A Unix Utility You Should Know About: Pipe Viewer

Hi all. I'm starting yet another article series here. This one is going to be about Unix utilities that you should know about. The articles will discuss one Unix program at a time. I'll try to write a good introduction to the tool and give as many examples
as I can think of.

Before I start, I want to clarify one thing - Why am I starting so many article series? The answer is that I want to write about many topics simultaneously and switch between them as I feel inspired.

The first post in this series is going to be about not so well known Unix program called
Pipe Viewer or pv for short.

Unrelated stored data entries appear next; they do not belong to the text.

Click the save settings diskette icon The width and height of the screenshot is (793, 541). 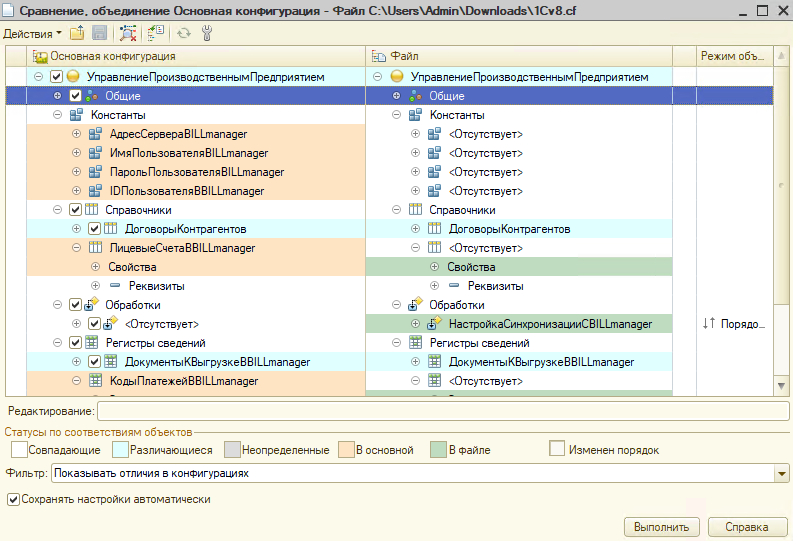click(99, 33)
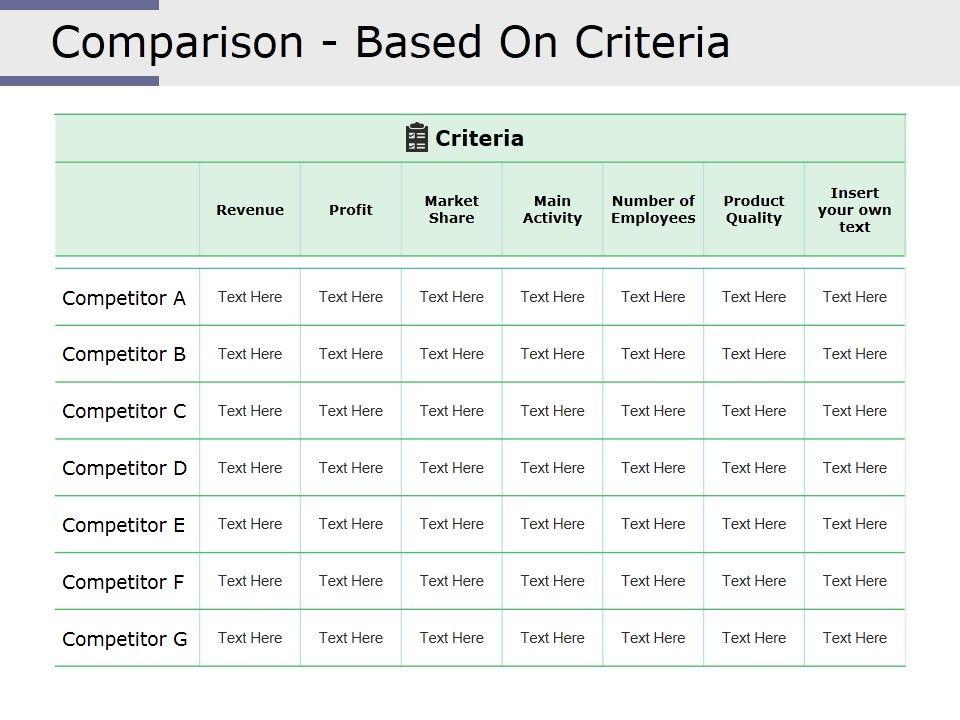Click the Competitor F row label
The image size is (960, 720).
click(123, 582)
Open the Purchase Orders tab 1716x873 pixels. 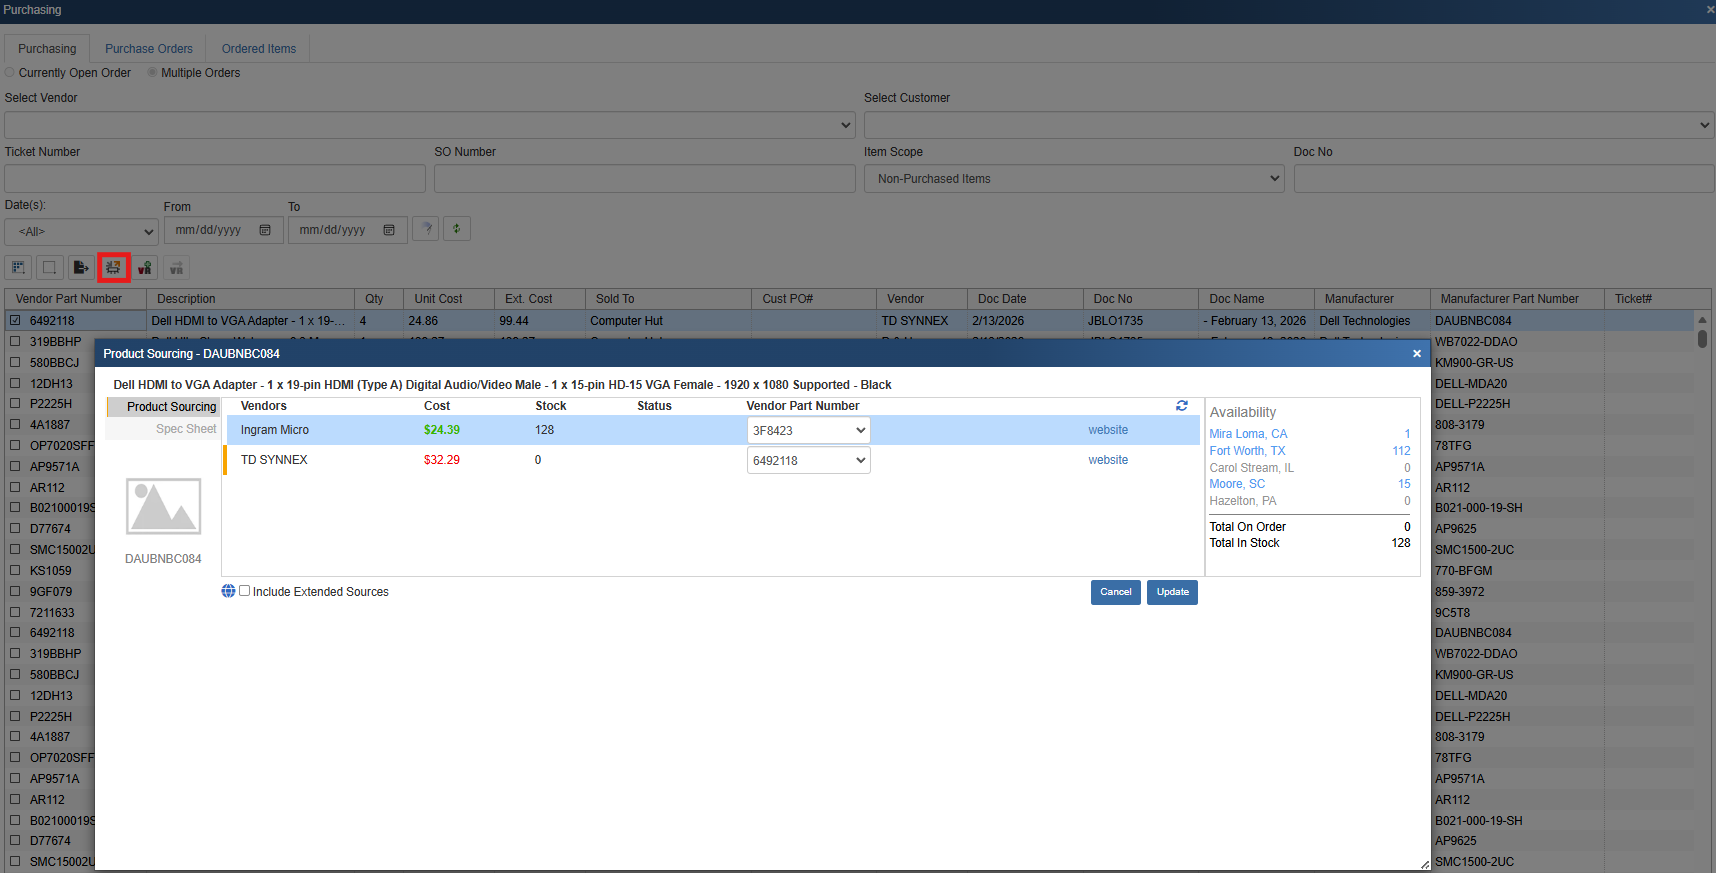tap(148, 49)
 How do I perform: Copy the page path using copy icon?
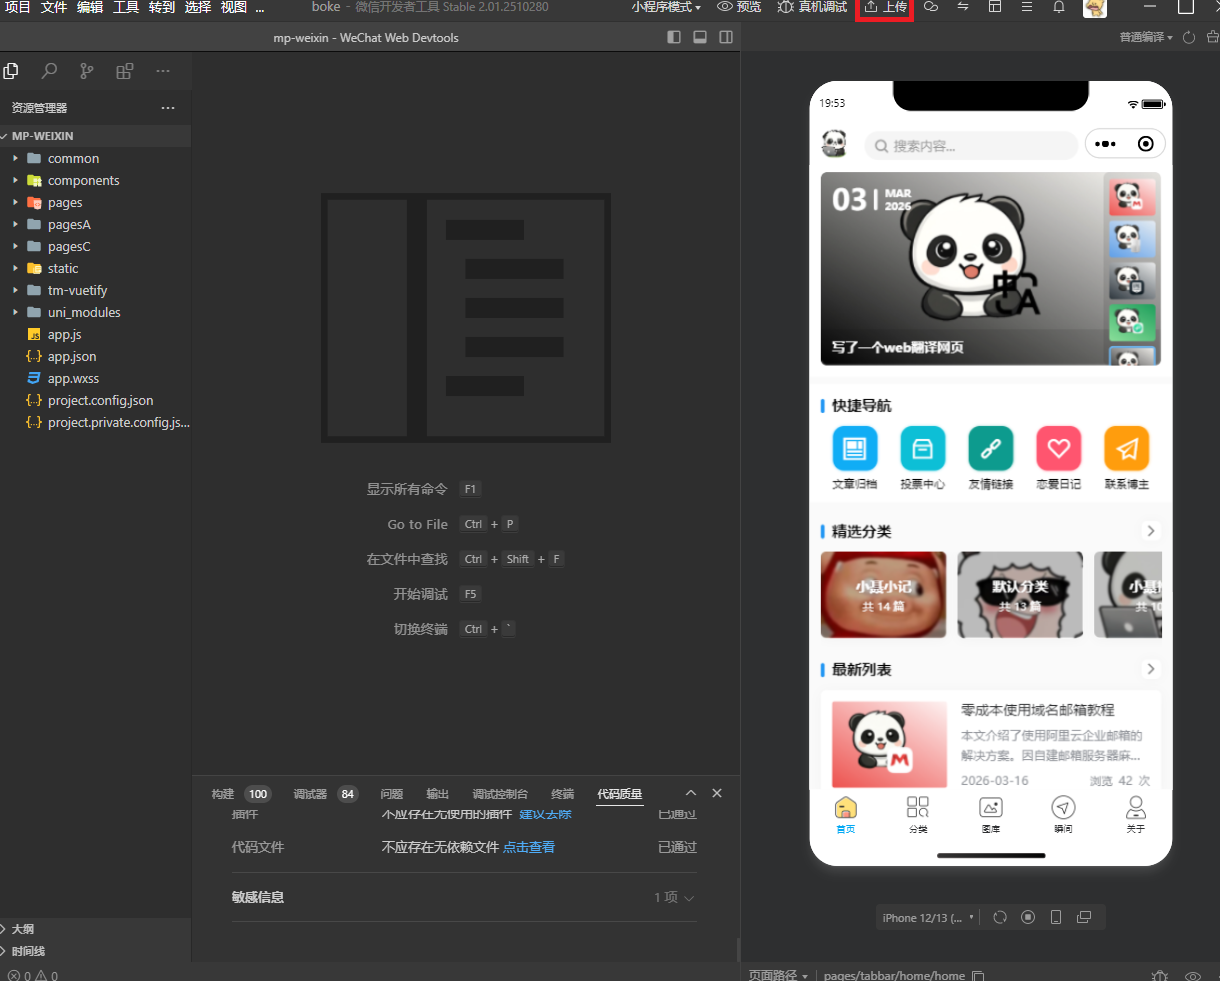point(978,975)
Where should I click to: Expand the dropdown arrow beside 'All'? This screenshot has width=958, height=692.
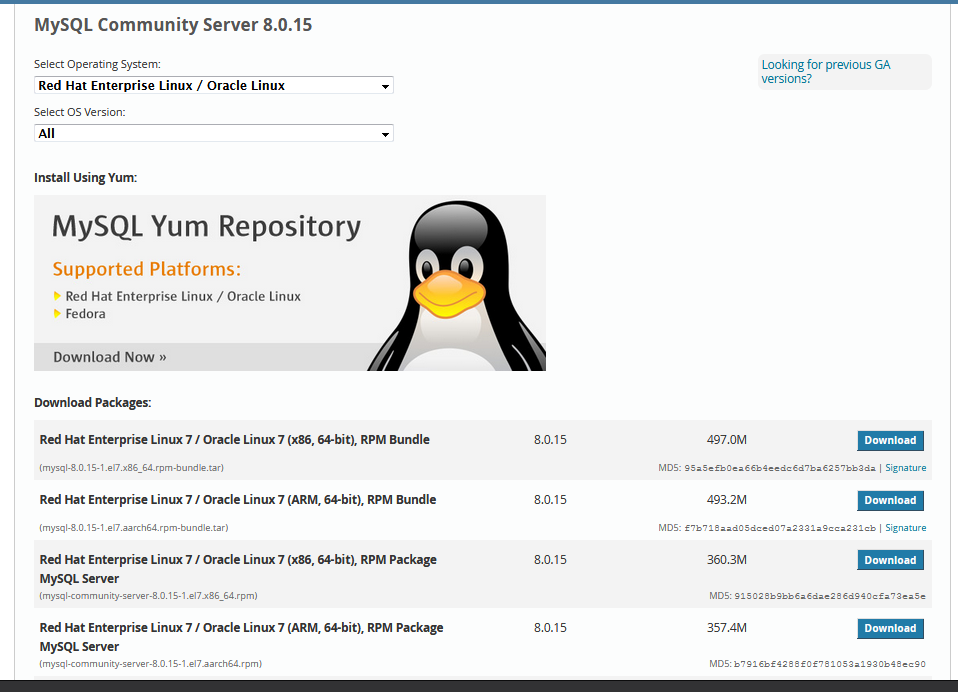385,132
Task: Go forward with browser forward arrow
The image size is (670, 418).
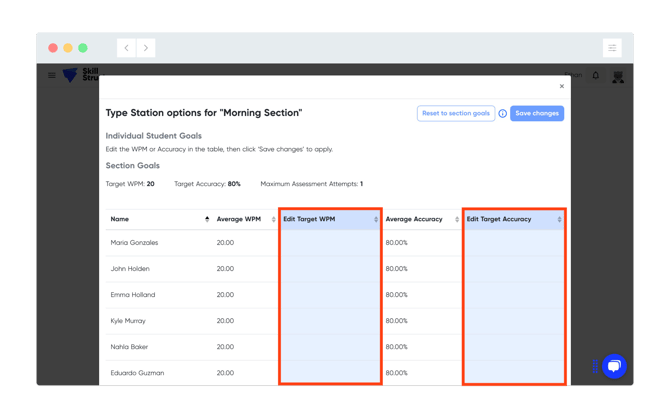Action: click(146, 48)
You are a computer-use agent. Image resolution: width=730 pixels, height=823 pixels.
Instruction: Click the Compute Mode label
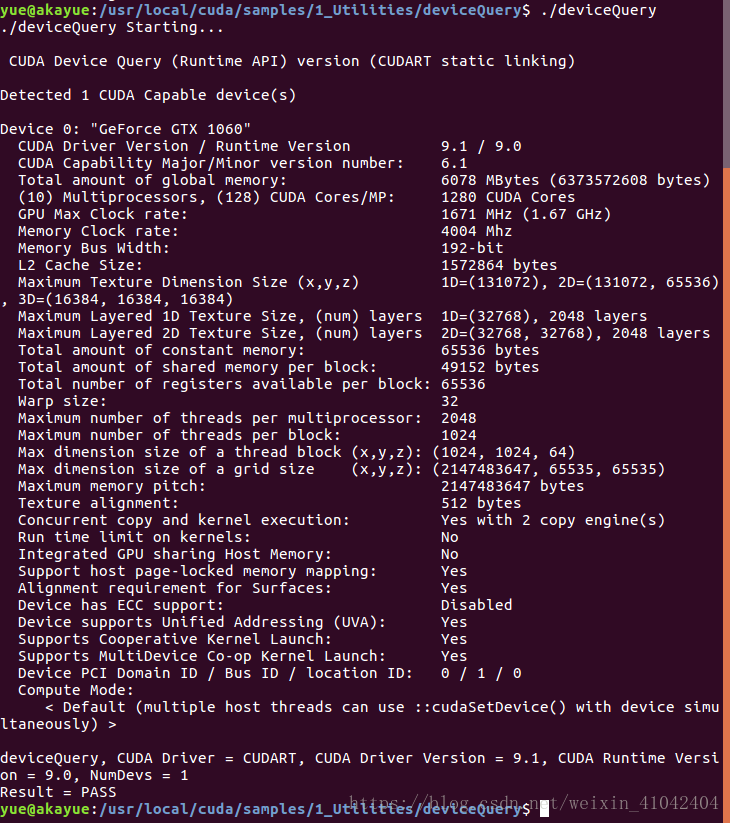pyautogui.click(x=76, y=690)
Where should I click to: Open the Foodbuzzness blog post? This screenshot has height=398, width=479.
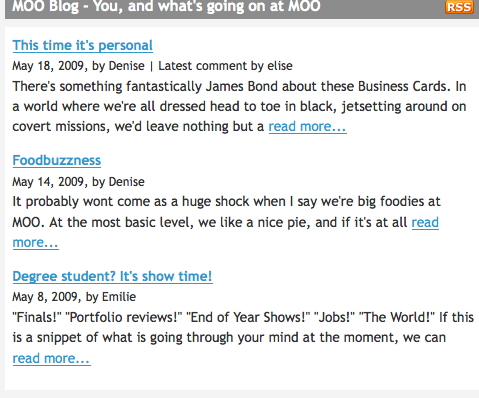[57, 160]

Pipe viewer is a terminal-based tool for monitoring the progress of data through a pipeline. It can be inserted into any normal pipeline between two processes to give a visual indication of how
quickly data is passing through, how long it has taken, how near to completion it is, and an estimate of how long it will be until completion.

Update: French translation available.

Pipe viewer is written by Andrew Wood, an experienced Unix sysadmin. The homepage of pv utility is here:
pv utility.

If you feel like you are interested in this stuff, I suggest that you subscribe to
my rss feed to receive my future posts automatically.

How to use pv?

Ok, let's start with some really easy examples and progress to more complicated ones.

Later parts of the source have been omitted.